### TASK STATEMENT
Reproduce word for word the stretch of the passage on tokenizing that starts at the words "master_pat = re.compile('|'.join([LE, LT, EQ]))" and stops after "was probably desired.".

### TEXT PASSAGE
Tokenizing is often the first step for more advanced kinds of text parsing and handling. To use the scanning technique shown, there are a few important details to keep in mind. First, you must make sure that you identify every possible text sequence that might appear in the input with a correponding re pattern. If any nonmatching text is found, scanning simply stops. This is why it was necessary to specify the whitespace (WS) token in the example.

The order of tokens in the master regular expression also matters. When matching, re tries to match pattens in the order specified. Thus, if a pattern happens to be a substring of a longer pattern, you need to make sure the longer pattern goes first. For example:

LT = r'(?P<LT><)'
LE = r'(?P<LE><=)'
EQ = r'(?P<EQ>=)'

master_pat = re.compile('|'.join([LE, LT, EQ]))    # Correct
# master_pat = re.compile('|'.join([LT, LE, EQ]))  # Incorrect

The second pattern is wrong because it would match the text <= as the token LT followed by the token EQ, not the single token LE, as was probably desired.

### GIVEN DATA
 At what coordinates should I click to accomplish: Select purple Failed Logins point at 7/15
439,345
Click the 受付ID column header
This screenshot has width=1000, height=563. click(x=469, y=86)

### FINAL RESULT
master_pat = re.compile('|'.join([LE, LT, EQ]))    # Correct
# master_pat = re.compile('|'.join([LT, LE, EQ]))  # Incorrect

The second pattern is wrong because it would match the text <= as the token LT followed by the token EQ, not the single token LE, as was probably desired.